* What you need to do *
Print exactly the lines from the one containing "This screenshot has width=223, height=149." through the last line of the entries below; the pictures stay out of the copy.

Extracted records:
"""

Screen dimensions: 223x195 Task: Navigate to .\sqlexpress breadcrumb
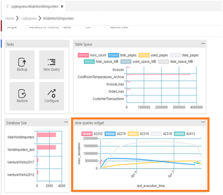pos(28,18)
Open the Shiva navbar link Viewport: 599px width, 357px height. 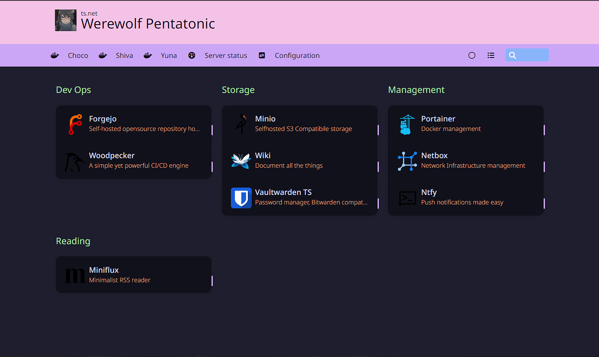tap(124, 55)
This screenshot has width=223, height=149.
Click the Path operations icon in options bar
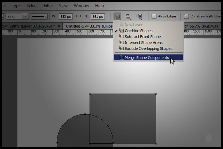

"""

* Task solution *
This screenshot has width=223, height=149.
Click the Path operations icon in options bar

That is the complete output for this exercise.